**Exercise**
From the first line to the last, reproduce the records below exactly, omitting any picture.

(Collected data)
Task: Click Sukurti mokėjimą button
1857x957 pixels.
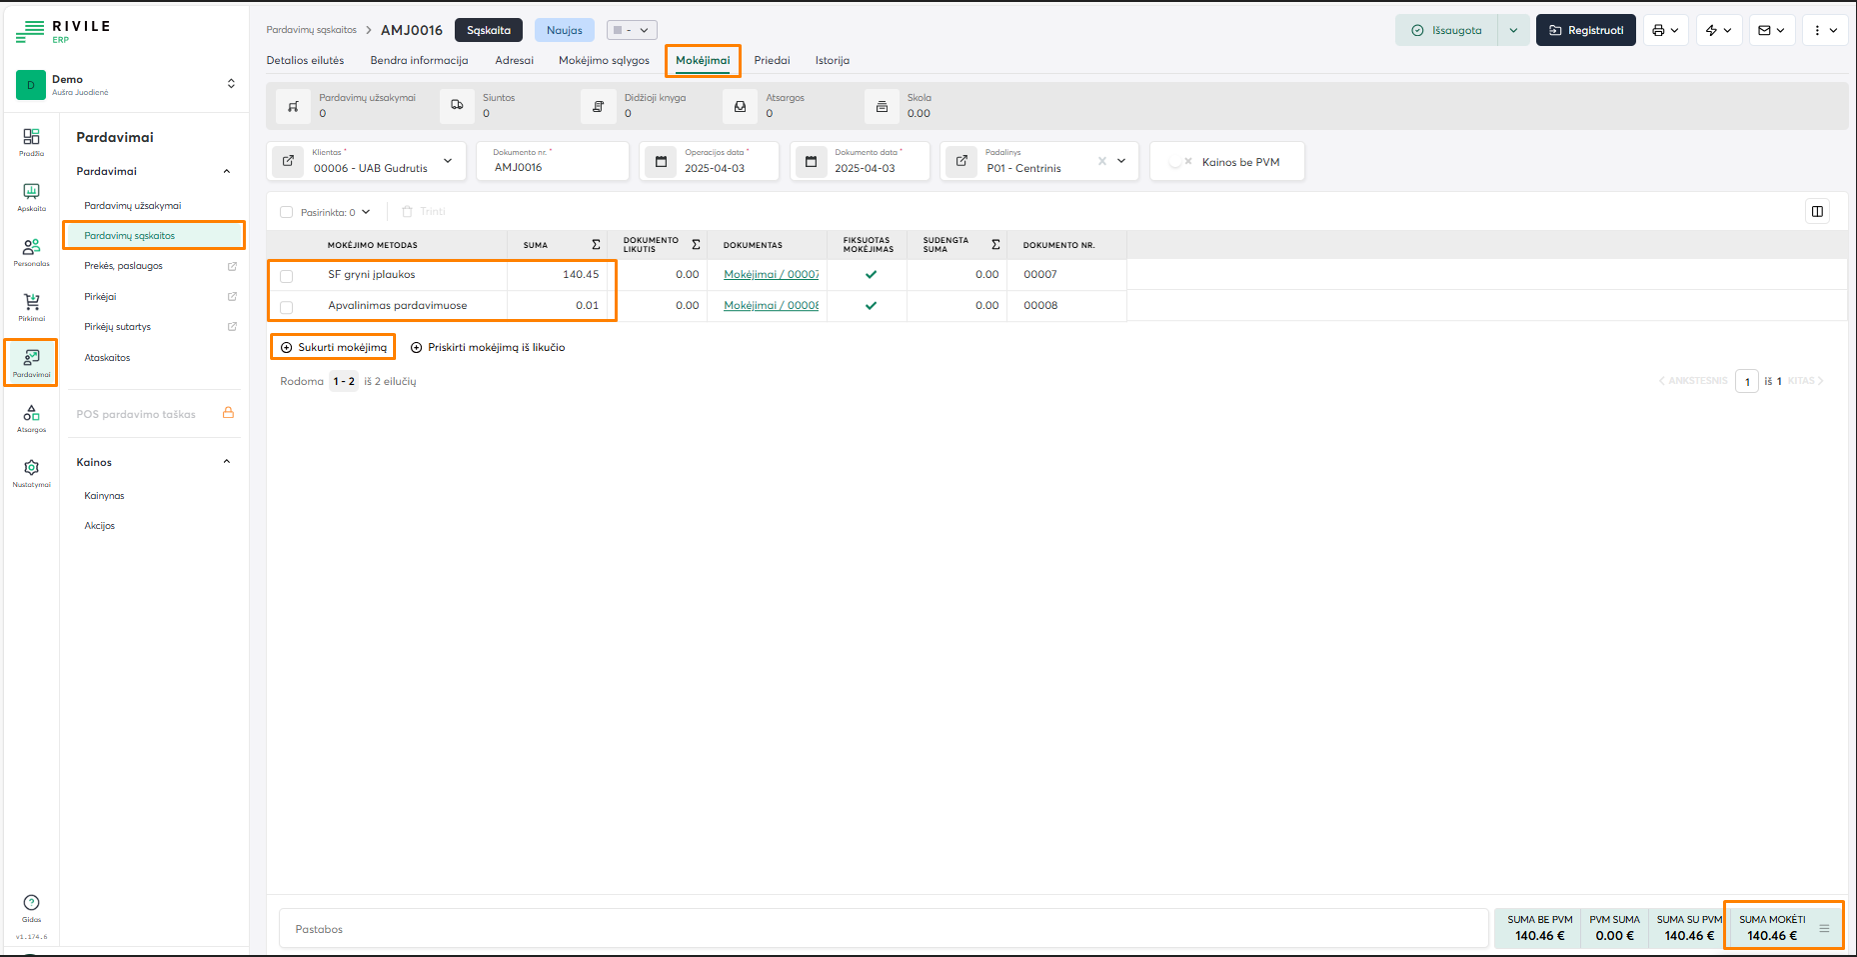Action: [333, 347]
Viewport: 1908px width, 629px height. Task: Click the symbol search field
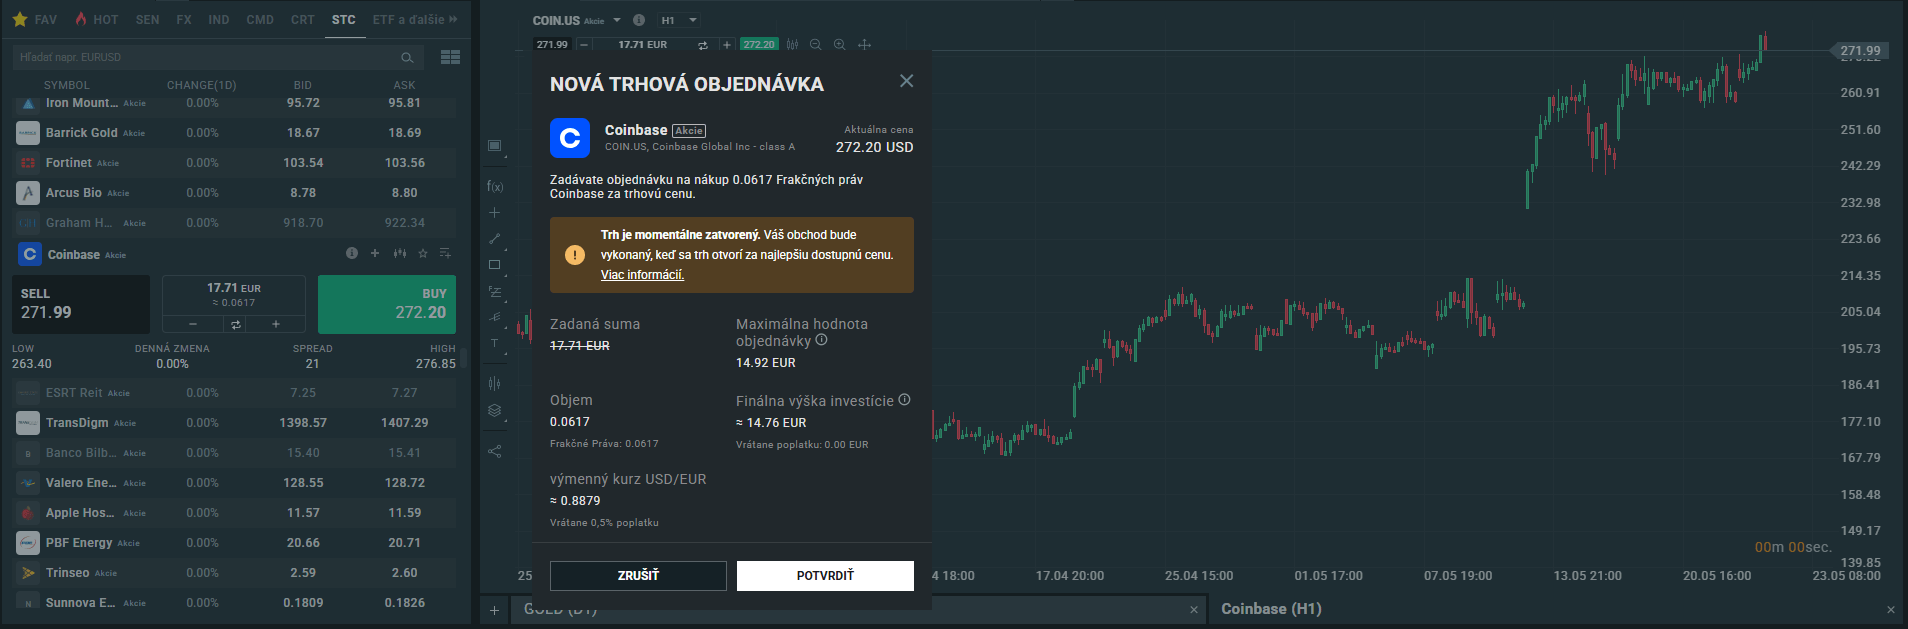pyautogui.click(x=205, y=57)
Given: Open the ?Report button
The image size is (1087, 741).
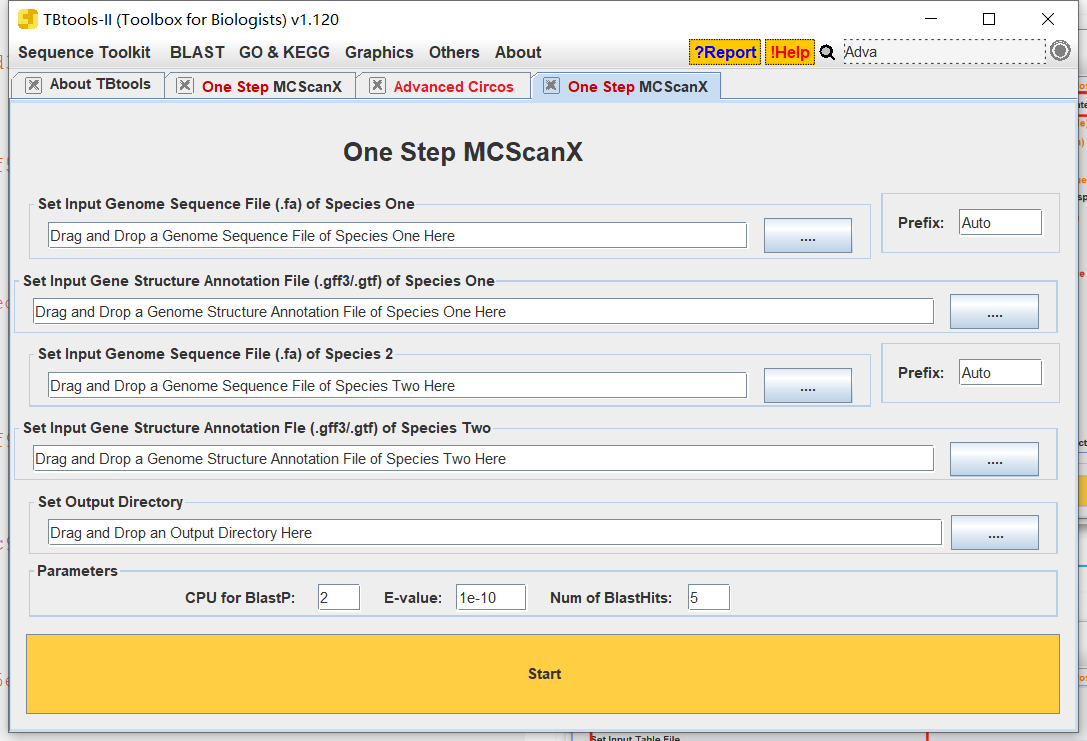Looking at the screenshot, I should 724,52.
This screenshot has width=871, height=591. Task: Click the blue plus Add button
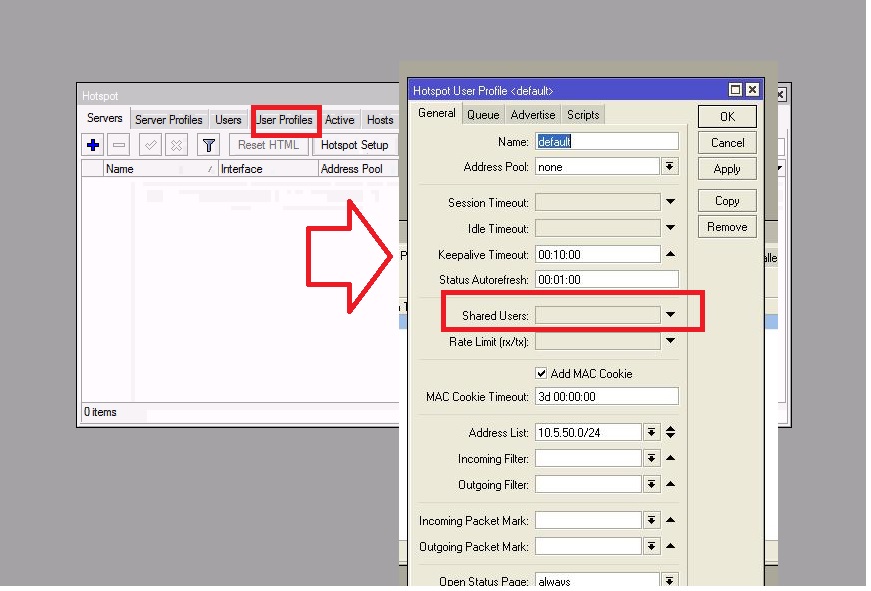tap(94, 145)
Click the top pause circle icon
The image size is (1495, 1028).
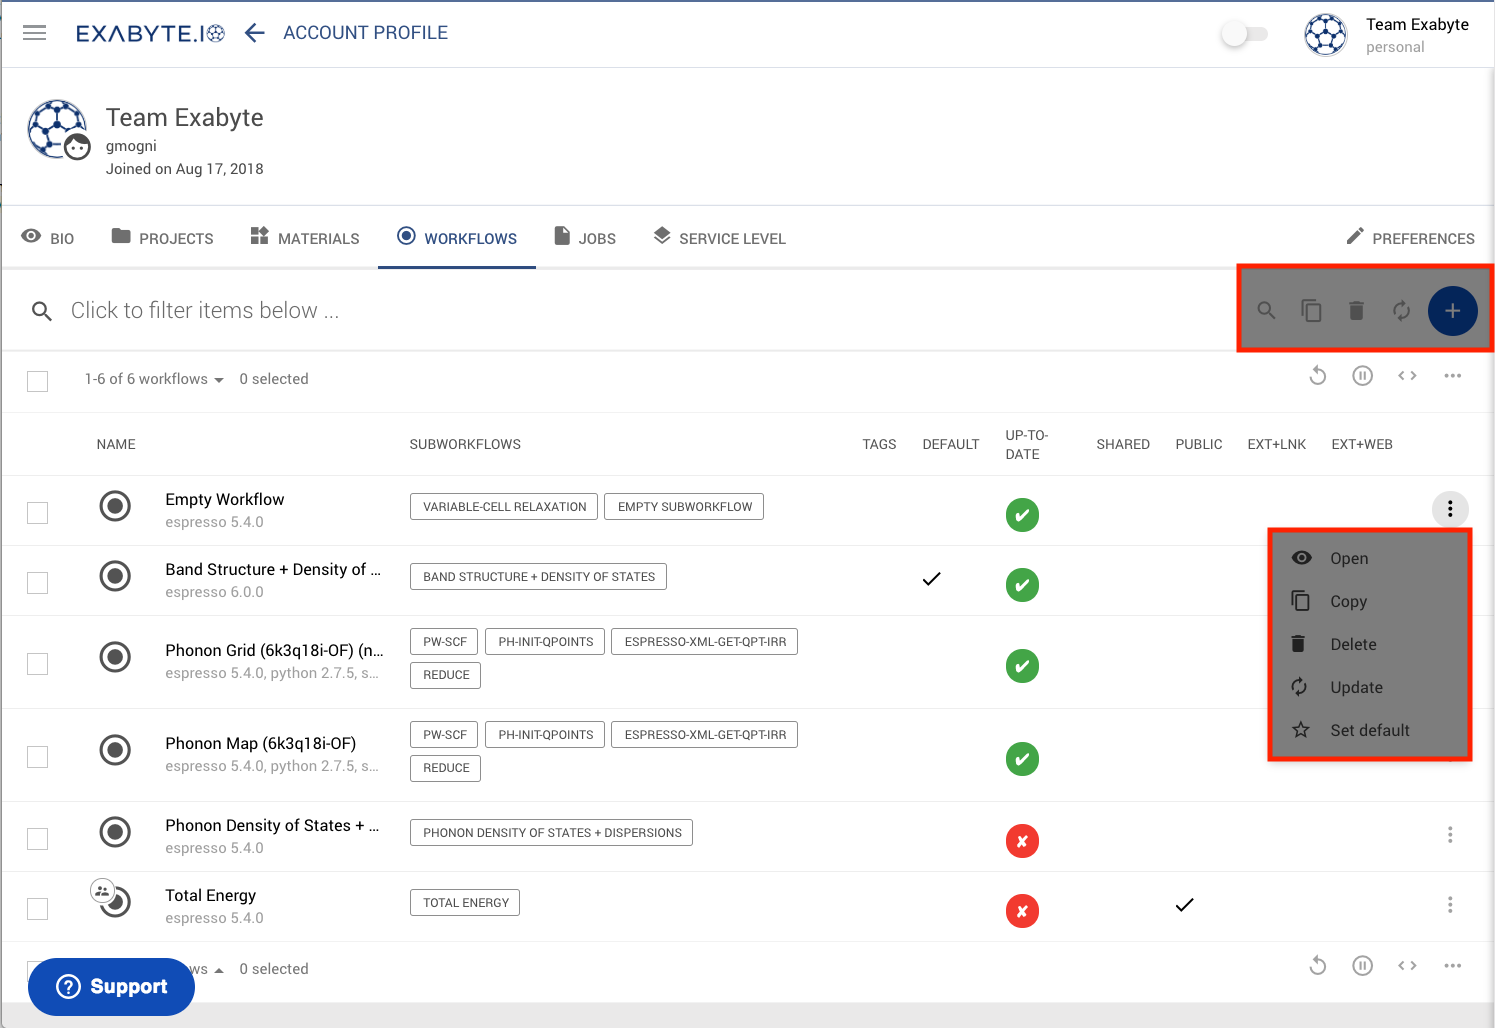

**Task response**
Task: Click Sukurti mokėjimą button
1857x957 pixels.
Action: [333, 347]
Viewport: 1908px width, 629px height. Task: Click the symbol search field
pyautogui.click(x=205, y=57)
Given: Open the ?Report button
The image size is (1087, 741).
Looking at the screenshot, I should 724,52.
This screenshot has width=871, height=591. Task: Click the blue plus Add button
tap(94, 145)
Click the top pause circle icon
The image size is (1495, 1028).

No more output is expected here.